PROBLEM TO WORK ON: Write out the data below again, substituting "Task" for every "Given" and leaving everything else unchanged. Leave the pictures out of your version.

Records locating words and elements:
------------------------------------
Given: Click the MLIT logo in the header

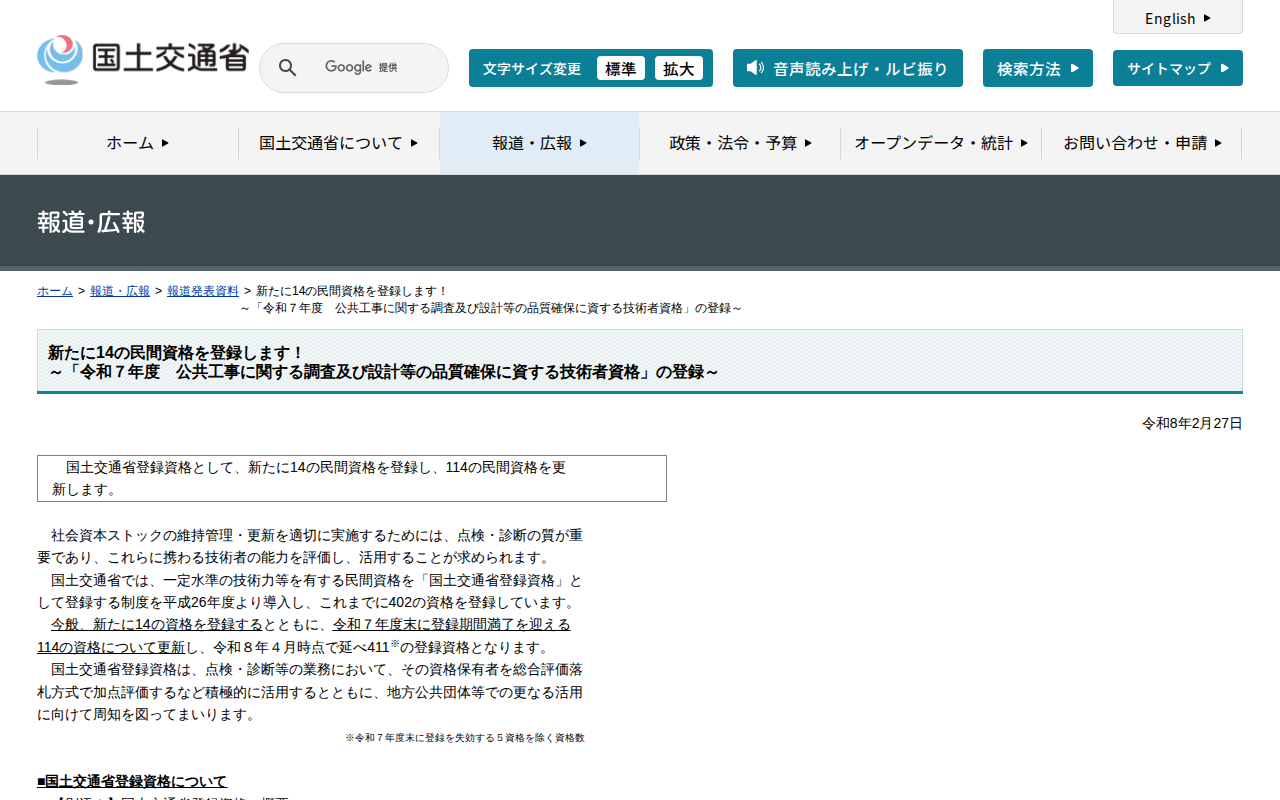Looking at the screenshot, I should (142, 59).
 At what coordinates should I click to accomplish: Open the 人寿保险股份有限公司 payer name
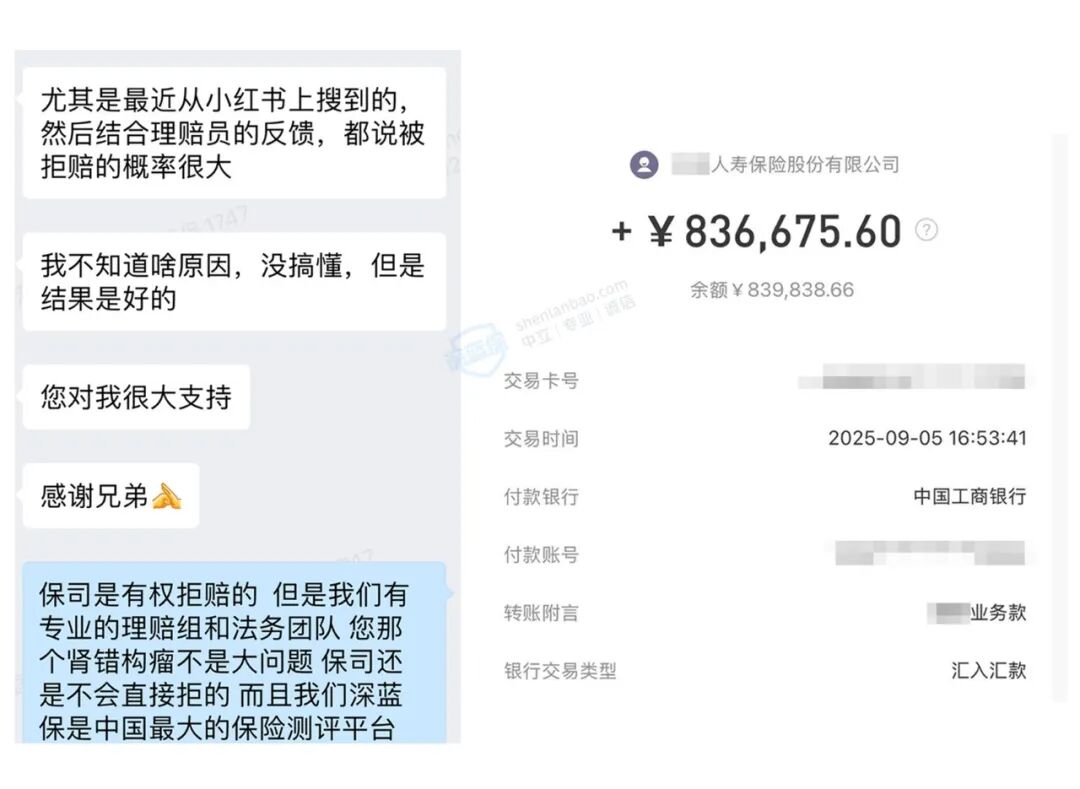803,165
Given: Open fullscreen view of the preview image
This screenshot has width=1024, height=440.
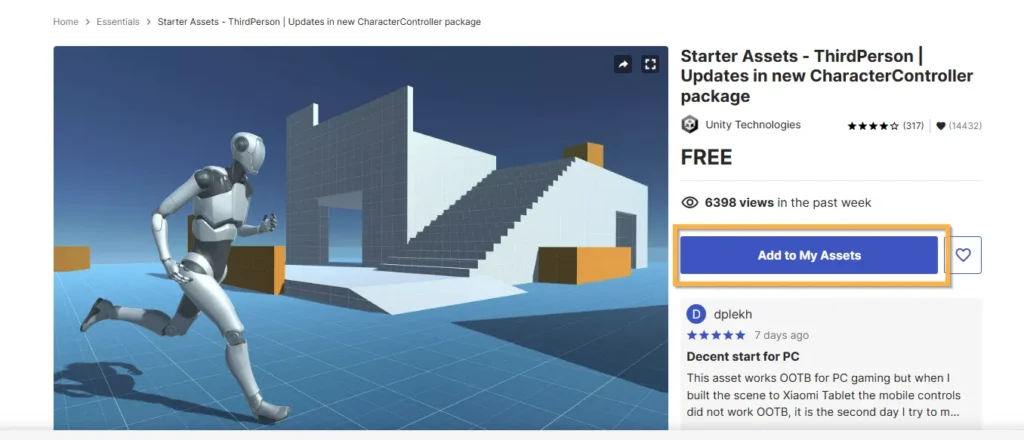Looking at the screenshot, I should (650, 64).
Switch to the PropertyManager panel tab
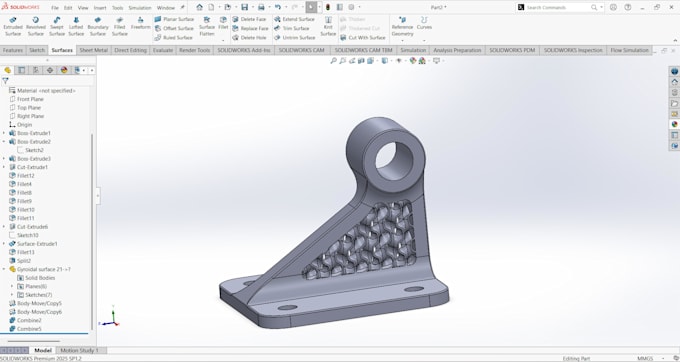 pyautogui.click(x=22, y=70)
------------------------------------
RESULT OF THE EXERCISE:
Task: Click the MLIT logo in the header

Looking at the screenshot, I should (142, 59).
 At what coordinates should I click to accomplish: Open the 人寿保险股份有限公司 payer name
803,165
Task: Open fullscreen view of the preview image
This screenshot has width=1024, height=440.
Looking at the screenshot, I should (650, 64).
Switch to the PropertyManager panel tab
 pyautogui.click(x=22, y=70)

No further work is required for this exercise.